HOW TO COMPLETE THIS TASK → Report each line of the entries that includes "computer" by copying it.

DATA TO PROCESS →
════════════════

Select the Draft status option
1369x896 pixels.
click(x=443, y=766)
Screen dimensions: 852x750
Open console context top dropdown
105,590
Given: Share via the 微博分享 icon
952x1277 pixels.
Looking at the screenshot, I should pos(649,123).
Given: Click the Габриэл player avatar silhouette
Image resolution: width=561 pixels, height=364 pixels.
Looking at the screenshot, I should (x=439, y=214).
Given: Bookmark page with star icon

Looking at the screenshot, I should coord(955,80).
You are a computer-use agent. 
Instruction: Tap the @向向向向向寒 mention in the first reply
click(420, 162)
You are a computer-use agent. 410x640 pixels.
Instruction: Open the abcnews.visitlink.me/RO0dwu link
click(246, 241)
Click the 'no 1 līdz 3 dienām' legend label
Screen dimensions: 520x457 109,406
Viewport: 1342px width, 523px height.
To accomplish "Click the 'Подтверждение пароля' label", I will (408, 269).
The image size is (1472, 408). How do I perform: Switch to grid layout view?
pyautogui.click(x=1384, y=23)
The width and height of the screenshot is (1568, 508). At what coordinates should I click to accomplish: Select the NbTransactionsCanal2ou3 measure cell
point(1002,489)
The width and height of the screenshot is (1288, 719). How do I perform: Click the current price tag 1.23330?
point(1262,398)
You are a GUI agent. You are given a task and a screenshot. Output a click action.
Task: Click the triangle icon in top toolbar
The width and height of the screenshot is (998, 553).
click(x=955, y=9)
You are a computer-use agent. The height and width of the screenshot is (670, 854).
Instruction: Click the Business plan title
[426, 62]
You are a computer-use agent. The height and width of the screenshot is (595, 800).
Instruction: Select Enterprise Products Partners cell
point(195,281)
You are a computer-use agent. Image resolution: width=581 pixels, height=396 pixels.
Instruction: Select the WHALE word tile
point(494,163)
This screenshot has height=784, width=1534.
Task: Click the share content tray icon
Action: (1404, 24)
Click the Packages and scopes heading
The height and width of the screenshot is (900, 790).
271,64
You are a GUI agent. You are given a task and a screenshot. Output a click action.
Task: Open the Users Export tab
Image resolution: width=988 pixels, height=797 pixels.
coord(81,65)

════════════════

ANSWER AREA →
You are a computer-use agent. 
You are a computer-use agent. 410x640 pixels.
You are a computer-use agent. The height and width of the screenshot is (670, 854).
You are a computer-use agent. The height and width of the screenshot is (595, 800).
You are a computer-use agent. Image resolution: width=581 pixels, height=396 pixels.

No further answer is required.